WORK TO BE COMPLETED → Once you find the line containing "You are a GUI", set down exactly that line and every one after it through the end of the listing below, with both ends included and any pictures omitted.

*** EXCERPTED RECORDS

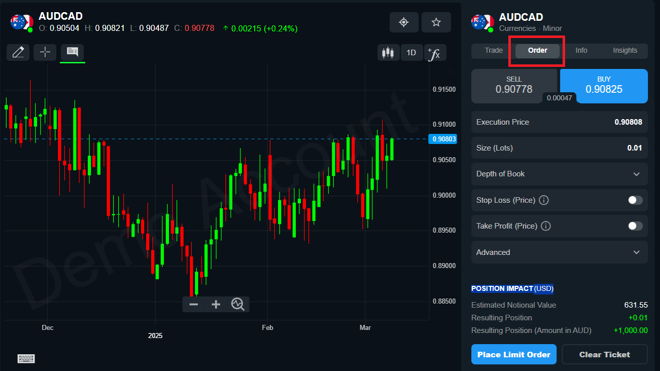
Task: Enable the Stop Loss (Price) toggle
Action: [x=635, y=200]
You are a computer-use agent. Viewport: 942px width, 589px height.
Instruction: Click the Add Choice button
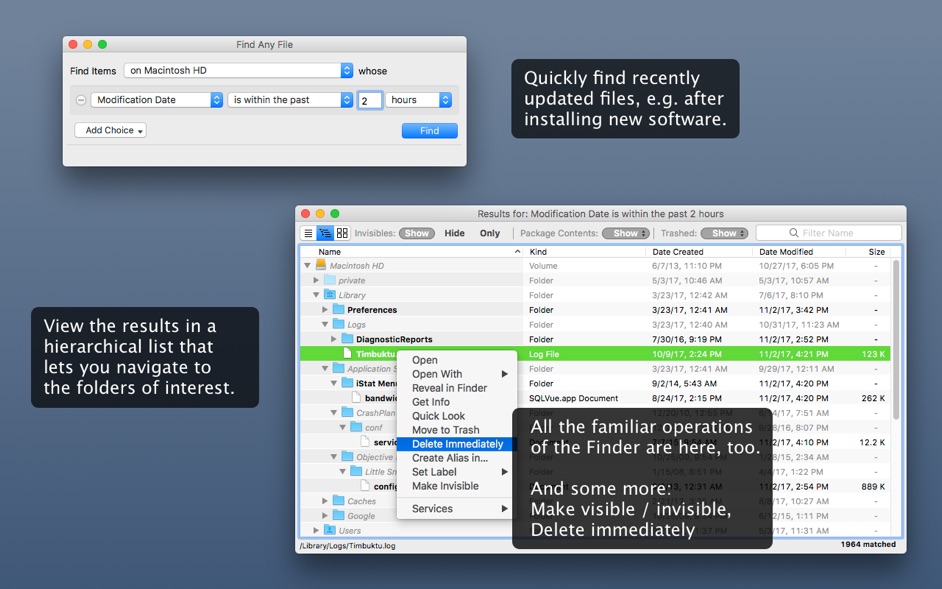109,130
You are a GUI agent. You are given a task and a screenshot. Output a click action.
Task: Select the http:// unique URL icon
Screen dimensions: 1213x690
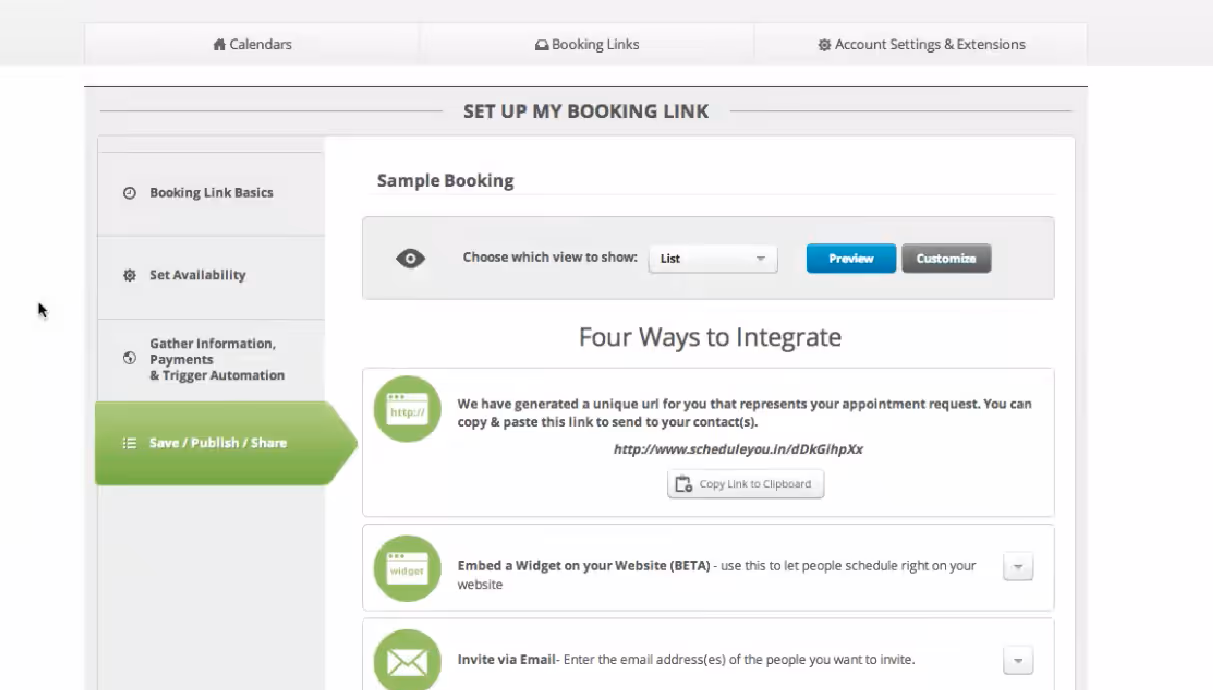click(x=407, y=409)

******

ANSWER FOR THIS EXERCISE →
You are a GUI agent. You are given a task and a screenshot. Output a click action.
Task: Select the http:// unique URL icon
Screen dimensions: 1213x690
click(x=407, y=409)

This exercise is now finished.